## Supplied material:
━━━━
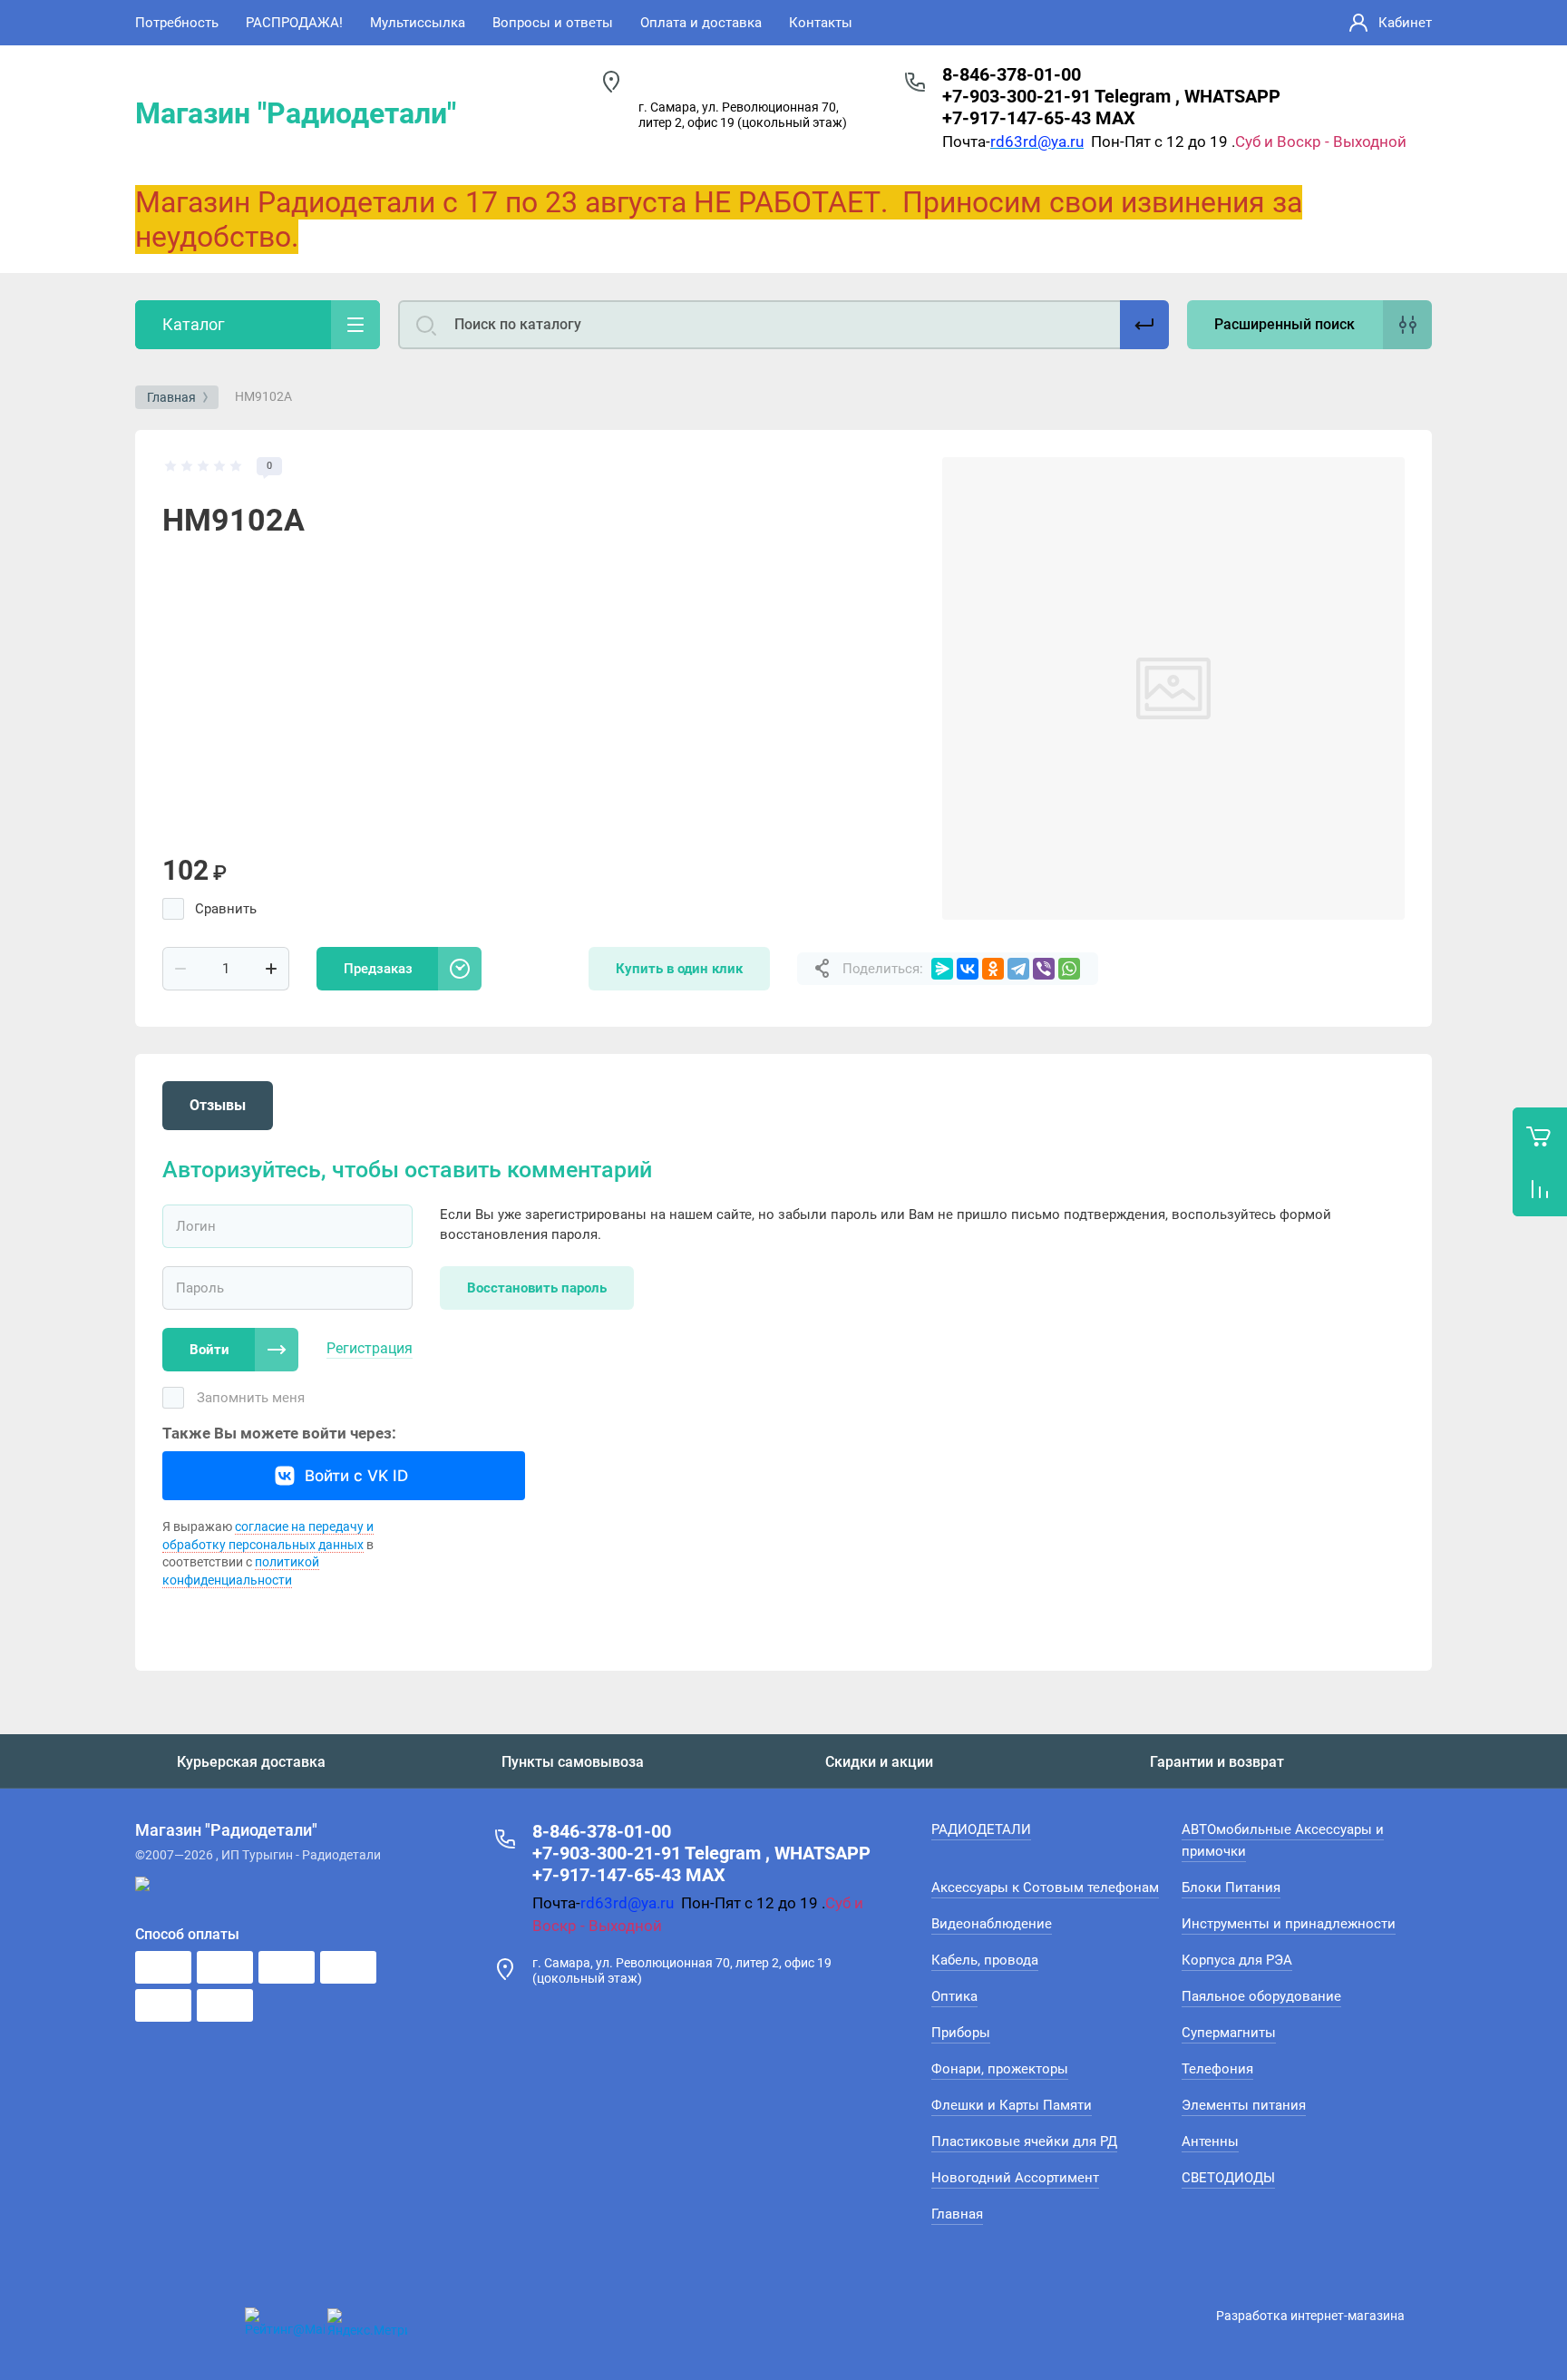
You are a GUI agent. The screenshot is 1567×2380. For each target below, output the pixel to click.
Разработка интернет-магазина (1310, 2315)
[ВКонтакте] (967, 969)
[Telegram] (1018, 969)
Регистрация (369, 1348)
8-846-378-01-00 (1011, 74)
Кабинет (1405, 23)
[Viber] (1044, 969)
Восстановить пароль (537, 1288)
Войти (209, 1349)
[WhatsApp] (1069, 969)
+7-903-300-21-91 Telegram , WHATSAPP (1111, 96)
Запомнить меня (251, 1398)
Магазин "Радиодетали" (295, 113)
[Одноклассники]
━━━━
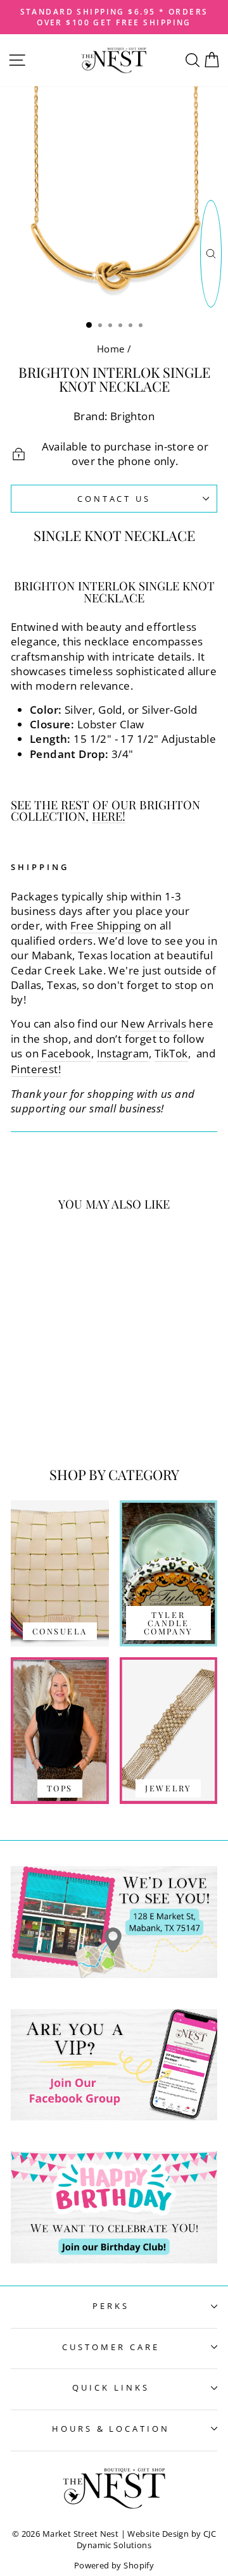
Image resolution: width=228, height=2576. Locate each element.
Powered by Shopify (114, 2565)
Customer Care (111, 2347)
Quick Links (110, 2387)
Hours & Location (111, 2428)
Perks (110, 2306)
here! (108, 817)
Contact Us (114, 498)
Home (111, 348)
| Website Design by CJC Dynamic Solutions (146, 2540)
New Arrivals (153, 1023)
━━━━
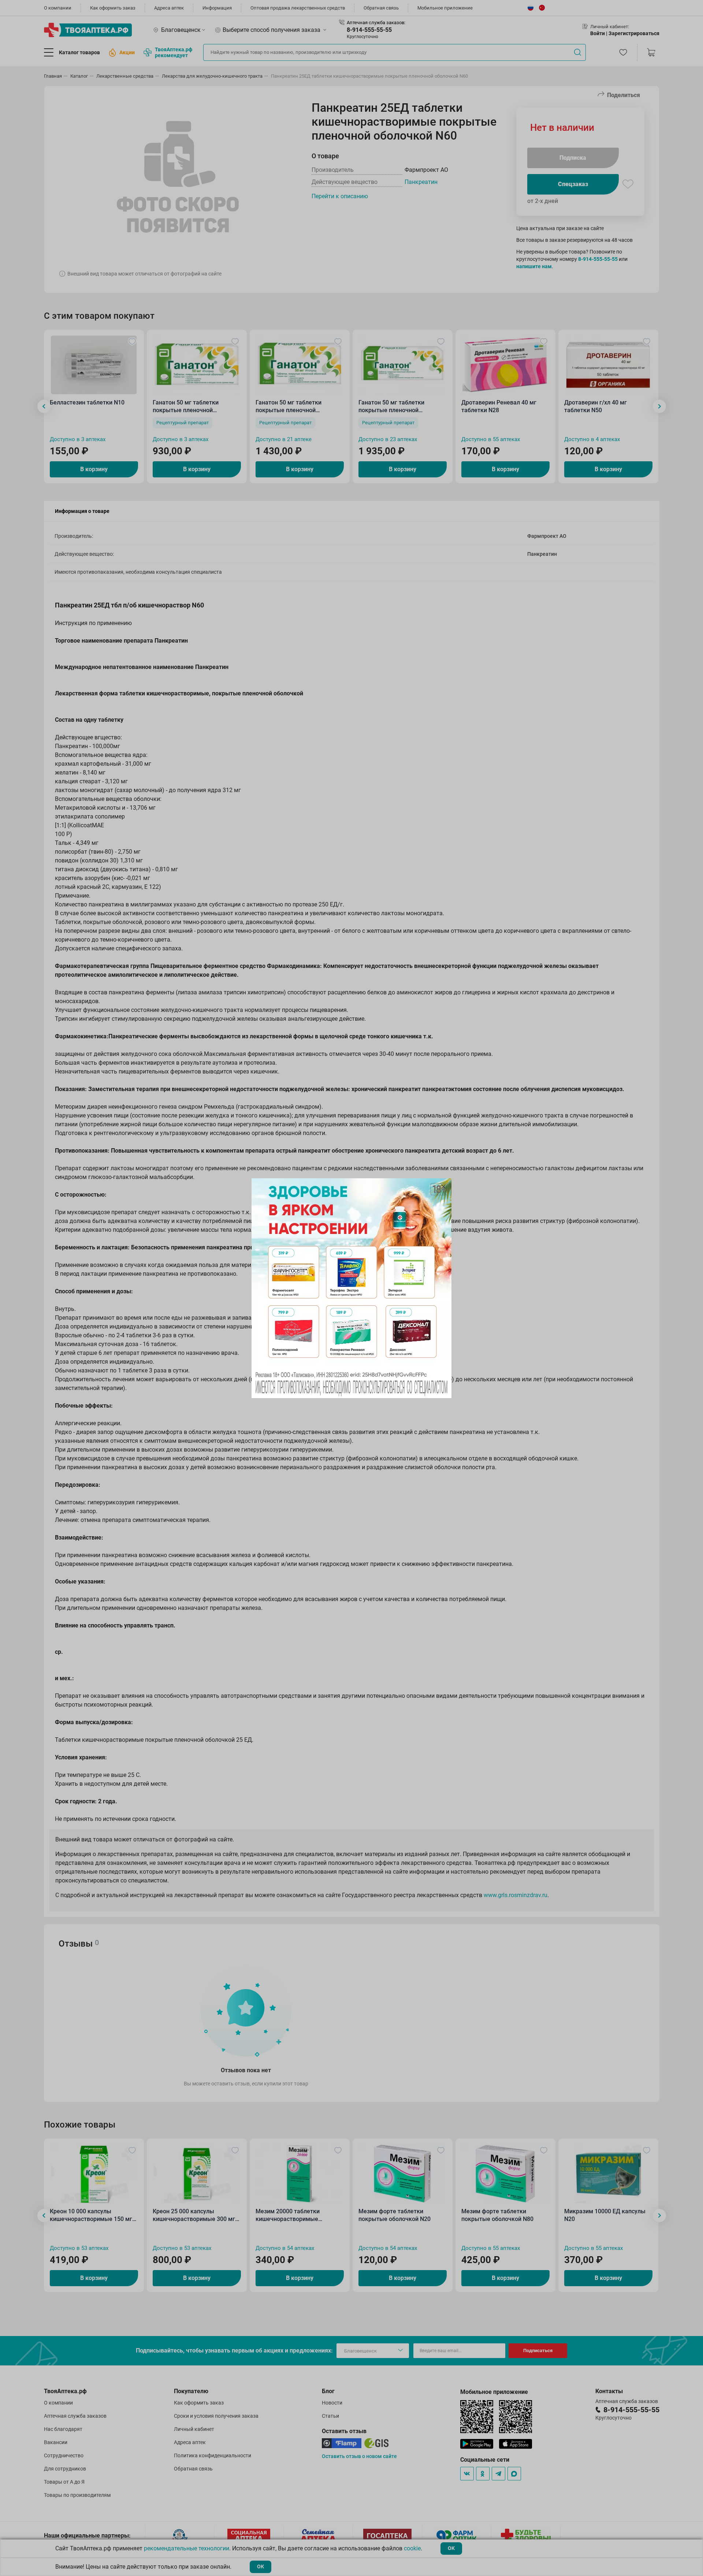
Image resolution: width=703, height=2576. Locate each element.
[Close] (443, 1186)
━━━━
## Your instructions:
Reproduce word for word the material above, beginning with the line that contains "Home (111, 348)" and ending with the line that contains "New Arrivals (153, 1023)".

## Exercise solution:
Home (111, 348)
| Website Design by CJC Dynamic Solutions (146, 2540)
New Arrivals (153, 1023)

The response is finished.